Möglicherweise stehen die Siegermächte am Strand der Normandie und fragen sich: Wer hat eigentlich die beiden Kriege verloren? Vor mehr als 20 Jahren hat ein junger britischer Thrillerautor diese Frage bereits beantwortet: Robert Harris’ „Fatherland“ spielt in einem Europa, in dem die Deutschen den Krieg gewonnen haben und nun den Kontinent beherrschen. Dieses Deutschland hat zwölf Staaten „durch den Vertrag von Rom in einem europäischen Handelsblock zusammengepfercht“. Die allgemeine Währung ist die Reichsmark, und alle Deutschen wissen: „Die Briten, die Franzosen und die Italiener tun, was wir ihnen sagen.“

Damals wollte davon in Deutschland keiner etwas wissen. Obwohl der Roman in England und Amerika bereits ein Bestseller war, lehnten es in Deutschland 25 Verleger ab, das Buch auf den Markt zu bringen. Am Ende kam „Vaterland“ beim Schweizer Haffmanns-Verlag heraus.

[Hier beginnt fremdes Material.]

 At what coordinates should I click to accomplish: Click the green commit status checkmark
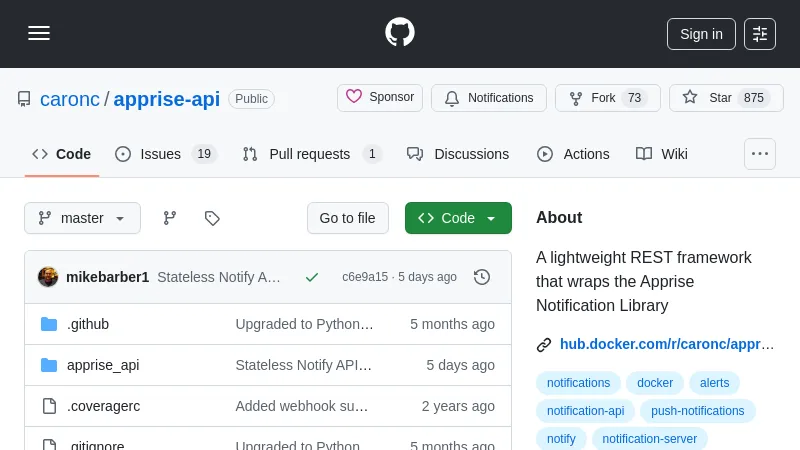pos(312,277)
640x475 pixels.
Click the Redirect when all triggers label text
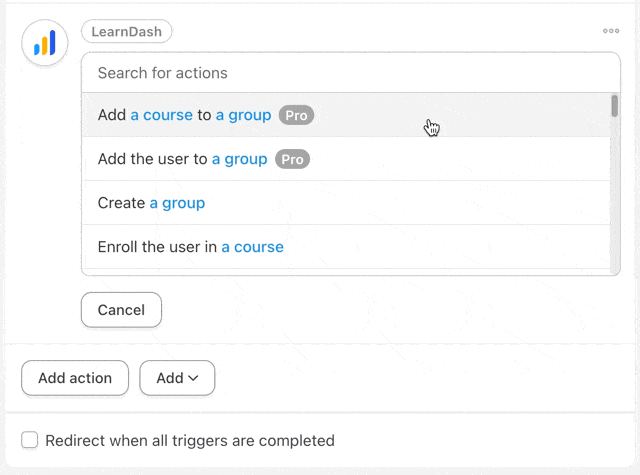(190, 440)
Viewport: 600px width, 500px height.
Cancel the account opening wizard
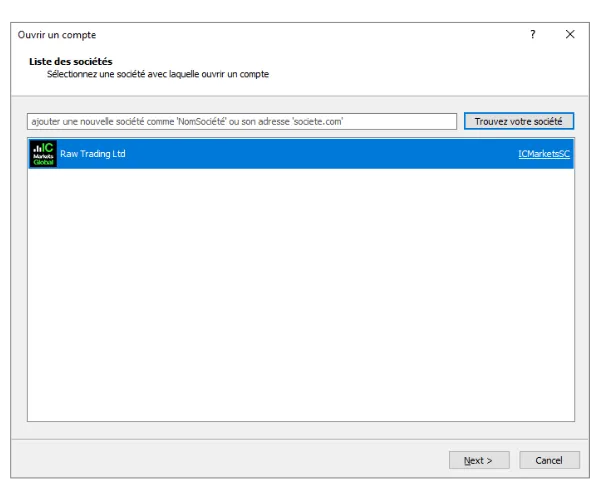tap(549, 460)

In der „Sunday Times“ erklärte Harris damals die Analogie zwischen dem Plot des Romans und der Wirklichkeit: „Zum ersten Mal seit 50 Jahren beachtet ganz Europa ängstlich die Entscheidungen eines deutschen Kanzlers.“ Harris, der heute zu den erfolgreichsten englischen Schriftstellern gehört und der mit seinen Büchern inzwischen auch auf den deutschen Bestsellerlisten ganz oben zu finden ist, schrieb 1992: „Eines nach dem anderen sind Hitlers Kriegsziele erreicht worden.“

Die Analogie wurde damals in Deutschland empört zurückgewiesen, weil sich das wiedervereinigte Land unter Faschismusverdacht gestellt fühlte: „Hinter der Dämonisierung der Bundesrepublik“, schrieb der „Spiegel“, „verbirgt sich also zugleich eine Verharmlosung des Dritten Reichs.“ Harris, noch immer Labour-Anhänger, ist heute jedoch nicht mehr der Einzige in Europa, der in solchen Analogien denkt. Der französische Historiker Emmanuel Todd sieht Europa als ein „hierarchisches System“, in dem „Griechen, Portugiesen, Spanier und Italiener als Bürger zweiter Klasse dienen, die Franzosen sich irgendwie als guter Zweiter aus der Affäre ziehen und alle auf den Primus Deutschland hören“.

Es gibt viele Gründe, warum die Europäische Union mit den Briten besser dasteht – außenpolitisch, militärisch, wirtschaftlich. Man kann auch nicht Jahrzehnte voller Pathos von einer gemeinsamen europäischen Kultur reden und dann genau 300 Jahre nachdem ein Deutscher den britischen Thron bestiegen hat, diese Kultur auf EU-Niveau reduzieren.

Vor allem aber haben die Briten schon früh realistischer auf Deutschland, die EU, die Last der Vergangenheit und die Risiken des Euro geblickt als andere – vor allem in Deutschland. Von dem, was Harris 1992 schrieb, wollten 25 Verleger nichts wissen, obwohl ihnen dadurch viel Geld durch die Lappen gegangen ist. Ein Jahr später veröffentlichte Margaret Thatcher ihre Memoiren, und auch vor dem, was die als antieuropäisch Verhasste zu sagen hatte, wurden die Ohren verschlossen: „Letztendlich wollen die Deutschen, weil sie davor zurückschrecken, sich selbst zu regieren, ein europäisches System etablieren, in dem sich keine Nation selbst regiert. Langfristig kann so ein System nur instabil werden, und, angesichts von Deutschlands Größe und Gewicht, unausgewogen. Die Fixierung auf ein europäisches Deutschland birgt das Risiko, dass am Ende dabei ein deutsches Europa herauskommt.“

Die Briten aus der EU rauszudrängen, weil sie Sachen sagen, die wir nicht hören wollen, ist infantil. Ein linker Schriftsteller und eine konservative Politikerin aus Großbritannien haben vor Jahren auf eine Entwicklung hingewiesen, die wir jetzt beklagen, die EU als Deutsche Union. Der Rest von Europa will die nicht, und die Deutschen sind damit überfordert. Klüger ist es also, die Stimme der Briten in Europa zu stärken, bevor es endgültig zu spät ist.